顧斯年望著眼前被胡亂堆砌在青石板上的私人物品,眸中沒有半分波瀾,既無憤怒,亦無委屈,更無半分要與侯府爭辯的意思。
那間被臨時指派給他的偏僻偏院狹小陰暗,蛛網密佈,連基本的陳設都未曾備齊,分明是侯府刻意折辱的安排。
淡淡掃過一眼,顧斯年連片刻停留都沒有,只是輕輕轉動輪椅,朝著侯府大門的方向緩緩行去。
沒有回頭,沒有告別,也沒有留下隻言片語。
這座他生活了十餘年光陰、藏盡虛偽與算計的文安侯府,從此再無半分值得他留戀之處。
守門的僕從不敢阻攔,只能眼睜睜看著那道清瘦卻挺拔的輪椅身影,一步步走出硃紅大門,消失在街巷盡頭。
管家見狀得意一笑,一路不緊不慢的來到內院,將顧斯年徑自離府的訊息,如實稟報給顧傑與喬氏。
內廳之中,檀香嫋嫋,氣氛平靜得近乎冷漠。
顧傑端坐在太師椅上,手中捧著一盞新沏的雨前龍井,指尖慢條斯理地摩挲著溫潤的瓷杯壁,連眉頭都未曾皺一下。
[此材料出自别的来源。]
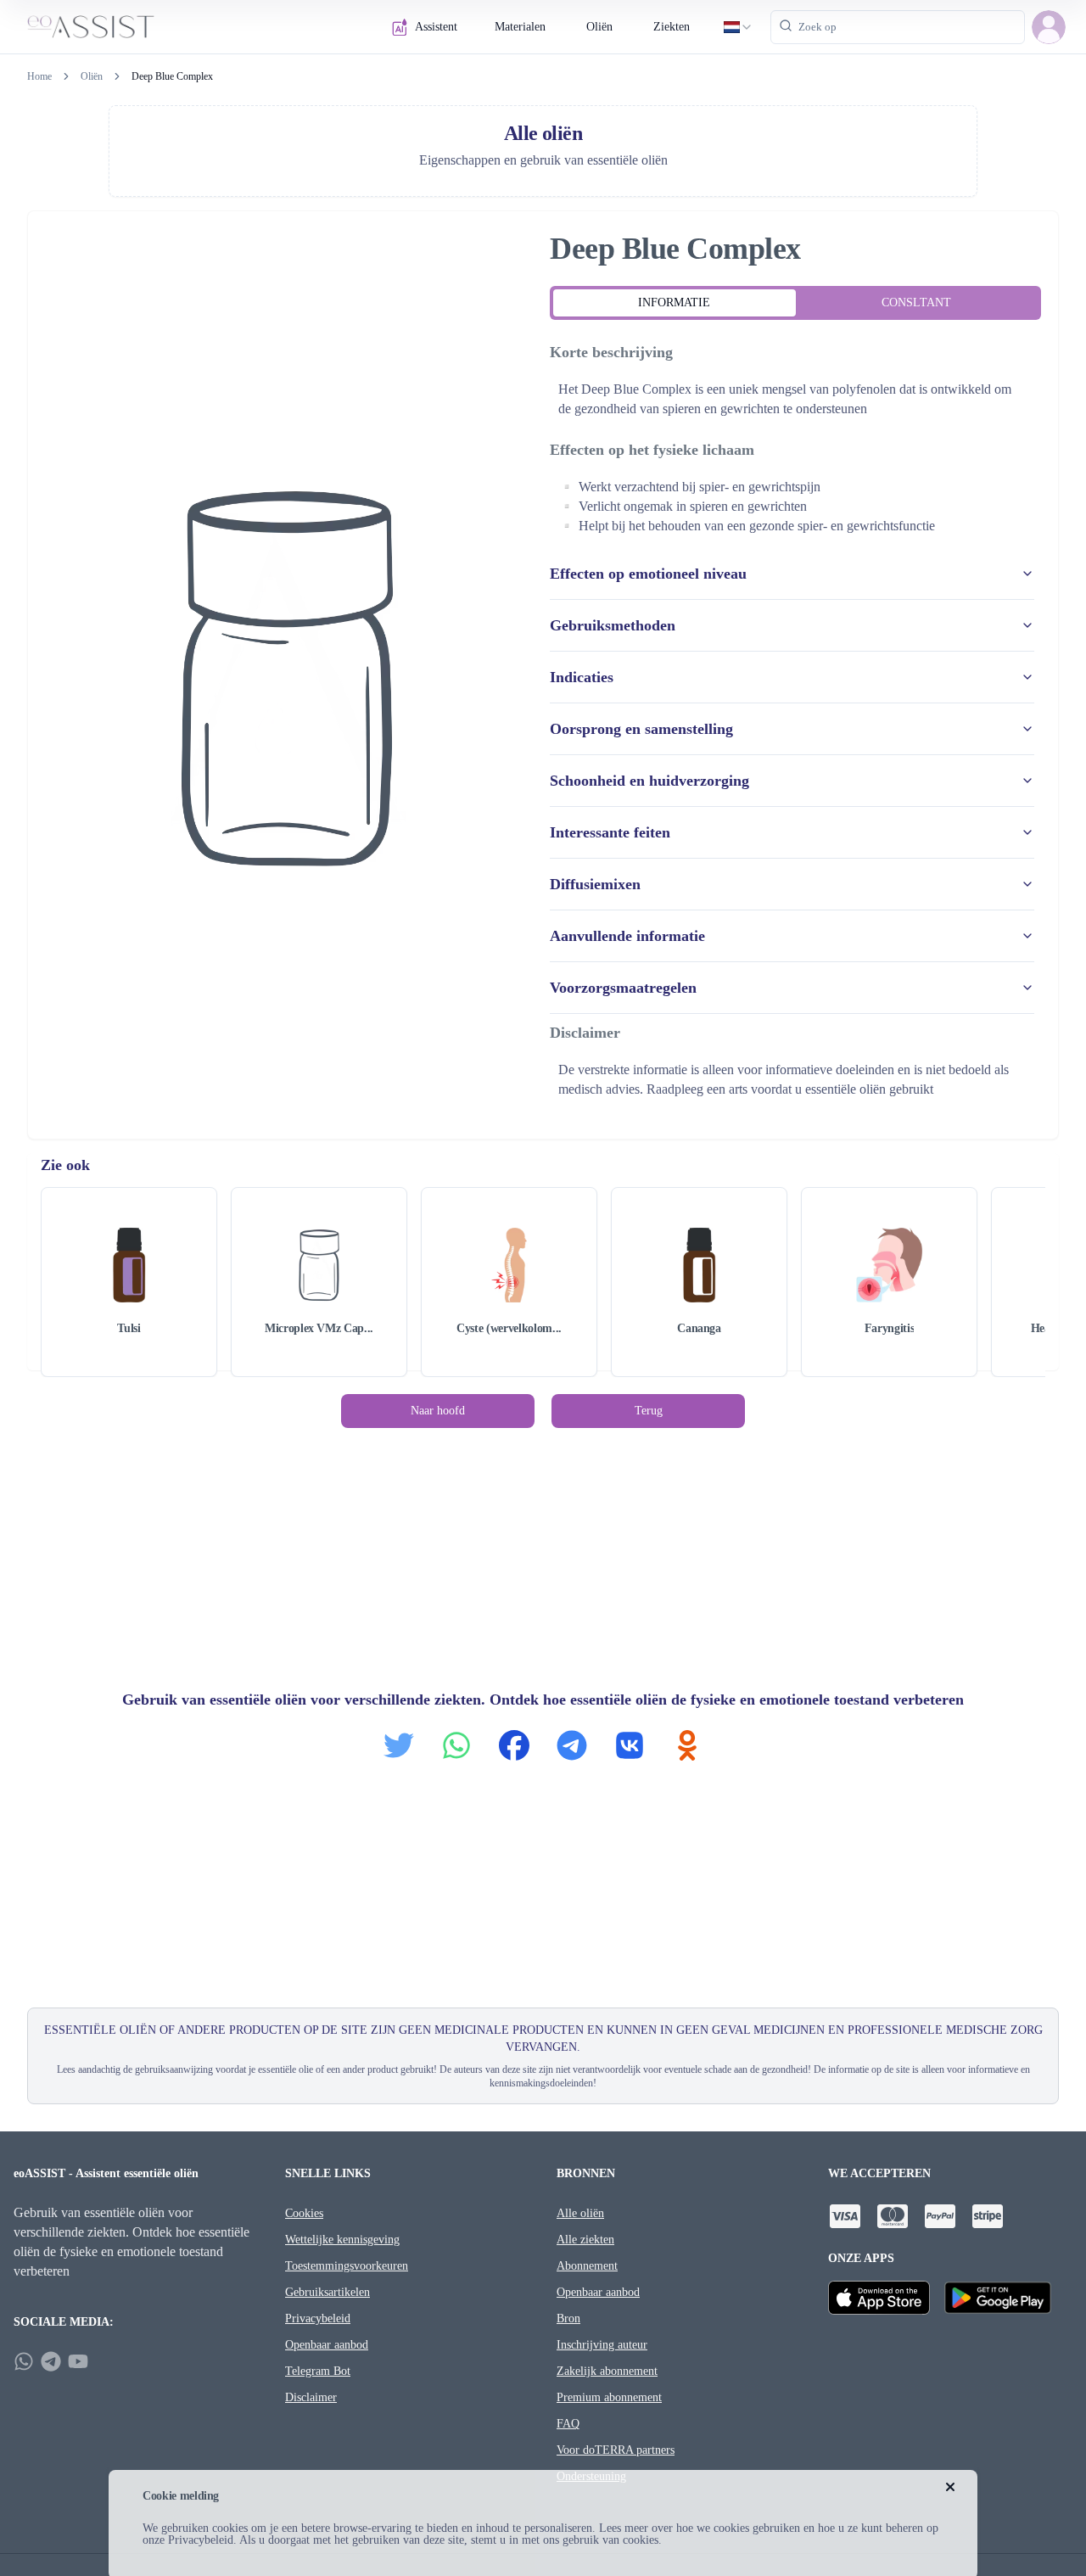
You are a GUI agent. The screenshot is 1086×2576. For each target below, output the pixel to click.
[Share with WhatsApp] (456, 1745)
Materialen (520, 26)
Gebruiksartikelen (327, 2292)
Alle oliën (580, 2213)
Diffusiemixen (595, 884)
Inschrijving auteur (602, 2344)
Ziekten (671, 26)
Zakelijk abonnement (607, 2371)
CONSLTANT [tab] (916, 302)
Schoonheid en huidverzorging (649, 780)
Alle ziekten (585, 2239)
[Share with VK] (629, 1745)
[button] (1049, 27)
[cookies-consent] (950, 2487)
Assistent (436, 26)
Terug (649, 1410)
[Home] (90, 26)
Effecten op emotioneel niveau (648, 573)
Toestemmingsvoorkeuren (346, 2266)
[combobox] (739, 27)
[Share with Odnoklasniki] (687, 1745)
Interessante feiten (610, 832)
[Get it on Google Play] (998, 2298)
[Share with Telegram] (572, 1745)
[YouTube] (78, 2361)
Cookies (304, 2213)
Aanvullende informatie (627, 935)
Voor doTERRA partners (616, 2450)
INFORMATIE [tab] (674, 302)
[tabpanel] (795, 722)
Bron (568, 2318)
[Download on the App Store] (879, 2298)
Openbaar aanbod (326, 2344)
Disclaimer (311, 2397)
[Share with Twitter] (398, 1745)
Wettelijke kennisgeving (342, 2239)
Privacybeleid (317, 2318)
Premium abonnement (609, 2397)
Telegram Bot (317, 2371)
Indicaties (581, 677)
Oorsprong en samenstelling (641, 728)
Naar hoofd (438, 1410)
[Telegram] (51, 2361)
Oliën (599, 26)
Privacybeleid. (202, 2540)
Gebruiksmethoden (612, 625)
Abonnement (587, 2266)
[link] (172, 76)
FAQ (568, 2423)
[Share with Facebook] (514, 1745)
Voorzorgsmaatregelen (623, 987)
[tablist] (795, 303)
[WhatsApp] (24, 2361)
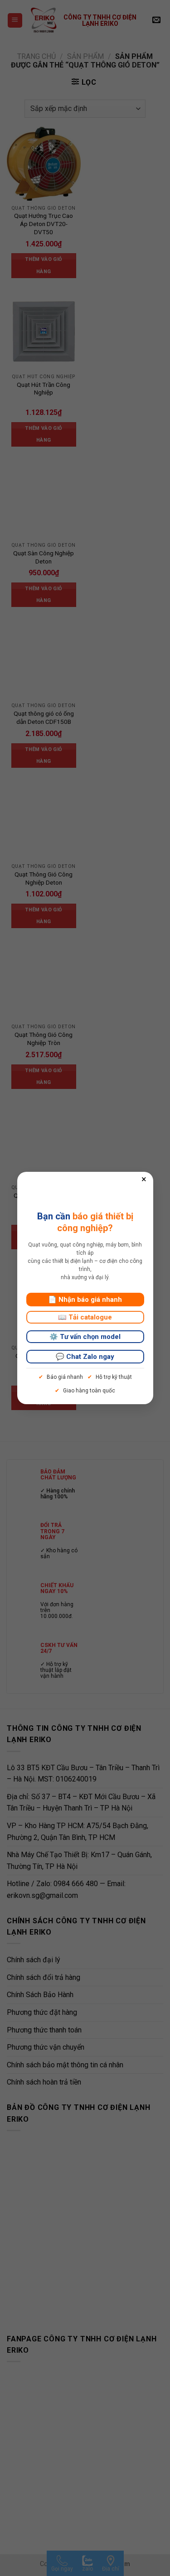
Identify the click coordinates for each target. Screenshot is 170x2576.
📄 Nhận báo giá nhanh (85, 1299)
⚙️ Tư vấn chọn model (85, 1337)
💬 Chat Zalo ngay (85, 1357)
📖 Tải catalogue (85, 1317)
聽完管家的回話,他只是淡淡抬了抬眼,語氣淡漠得如同在談論一件無關緊要的小事:“慌什麼,那孩子一向性子執拗,既然早已打定主意要辭行離京,早走幾日,也實屬正常。”
一旁的喬氏則端坐在軟榻之上,手中捏著銀針與素色繡繃,正慢悠悠繡著一朵富貴牡丹。
她眉眼溫婉,神色柔和,乍一看去,竟是一副憂心忡忡的慈母模樣,可說出的話語,卻字字透著冰冷的算計:“侯爺說得是,年輕人總以為外面天地寬闊,出去吃些苦頭也好。”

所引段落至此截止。